Решебник по алгебре и начала математического анализа 10 класс Колягин Задание 1029

\[\boxed{\mathbf{1029.}}\]

\[1)\sin\left( a + \frac{\pi}{6} \right)\]

\[\cos a = - \frac{3}{5}\text{\ \ }и\ \ \pi < a < \frac{3\pi}{2}\]

\[\ в\ III\ четверти:\]

\[\sin a = - \sqrt{1 - \cos^{2}a} =\]

\[= - \sqrt{1 - \left( - \frac{3}{5} \right)^{2}} =\]

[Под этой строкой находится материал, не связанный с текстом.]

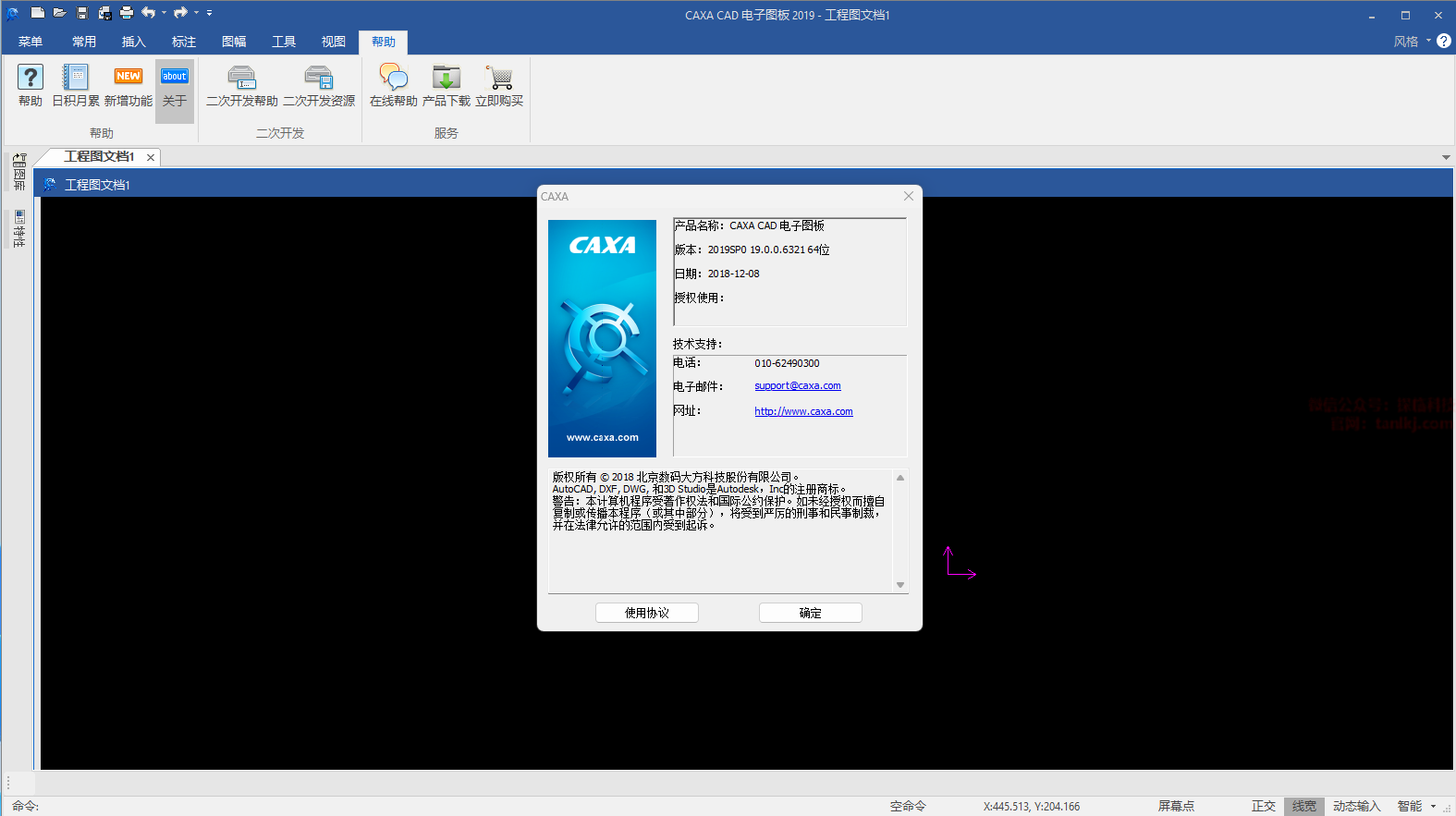
Task: Open the support@caxa.com email link
Action: [797, 386]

\[= - \sqrt{\frac{25}{25} - \frac{9}{25}} = - \sqrt{\frac{16}{25}} = - \frac{4}{5}\]

\[Получаем:\]

\[\sin\left( a + \frac{\pi}{6} \right) = \sin a \bullet \cos\frac{\pi}{6} +\]

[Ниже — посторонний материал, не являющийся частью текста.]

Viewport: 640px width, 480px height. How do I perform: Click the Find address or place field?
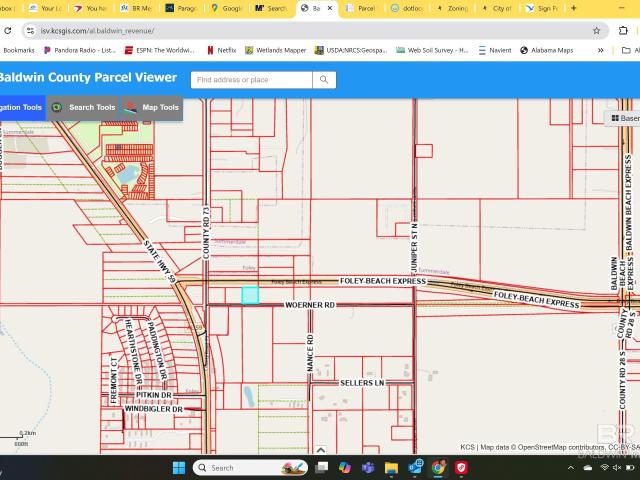[251, 80]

\[+ \cos a \bullet \sin\frac{\pi}{6}\]

\[\sin\left( a + \frac{\pi}{6} \right) = - \frac{4}{5} \bullet \frac{\sqrt{3}}{2} - \frac{3}{5} \bullet \frac{1}{2} =\]

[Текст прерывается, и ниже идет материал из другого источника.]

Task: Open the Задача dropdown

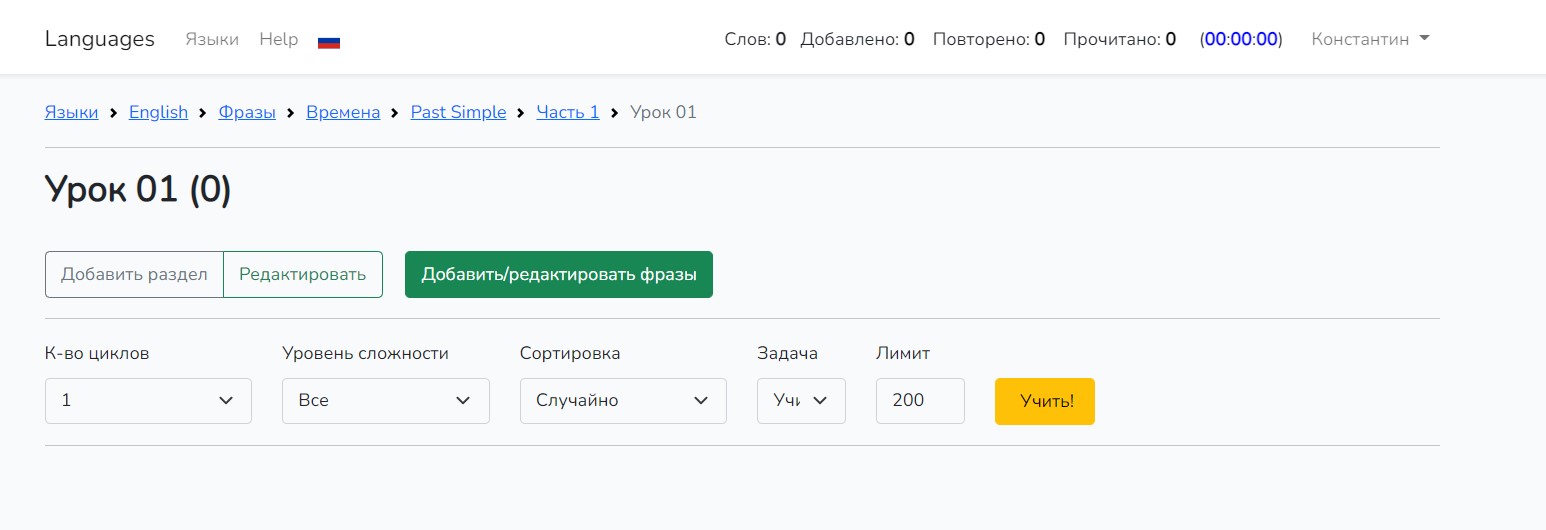Action: tap(801, 401)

\[= - \frac{4\sqrt{3}}{10} - \frac{3}{10} = - \frac{4\sqrt{3} + 3}{10}\]

\[Ответ:\ \ - \frac{4\sqrt{3} + 3}{10}.\]

\[2)\sin\left( \frac{\pi}{4} - a \right)\]

\[\sin a = \frac{\sqrt{2}}{3}\text{\ \ }и\ \ \frac{\pi}{2} < a < \pi\]

\[во\text{\ II\ }четверти:\]

\[\cos a = - \sqrt{1 - \sin^{2}a} =\]

\[= - \sqrt{1 - \left( \frac{\sqrt{2}}{3} \right)^{2}} = - \sqrt{\frac{9}{9} - \frac{2}{9}} =\]

\[= - \sqrt{\frac{7}{9}} = - \frac{\sqrt{7}}{3}\]

\[Получаем:\]

\[\sin\left( \frac{\pi}{4} - a \right) = \sin\frac{\pi}{4} \bullet \cos a -\]

\[- \cos\frac{\pi}{4} \bullet \sin a\]

\[\sin\left( \frac{\pi}{4} - a \right) = \frac{\sqrt{2}}{2}\left( - \frac{\sqrt{7}}{3} \right) -\]

\[- \frac{\sqrt{2}}{2} \bullet \frac{\sqrt{2}}{3} = - \frac{\sqrt{14}}{6} - \frac{2}{6} =\]

\[= - \frac{\sqrt{14} + 2}{6}\]

\[Ответ:\ \ - \frac{\sqrt{14} + 2}{6}.\]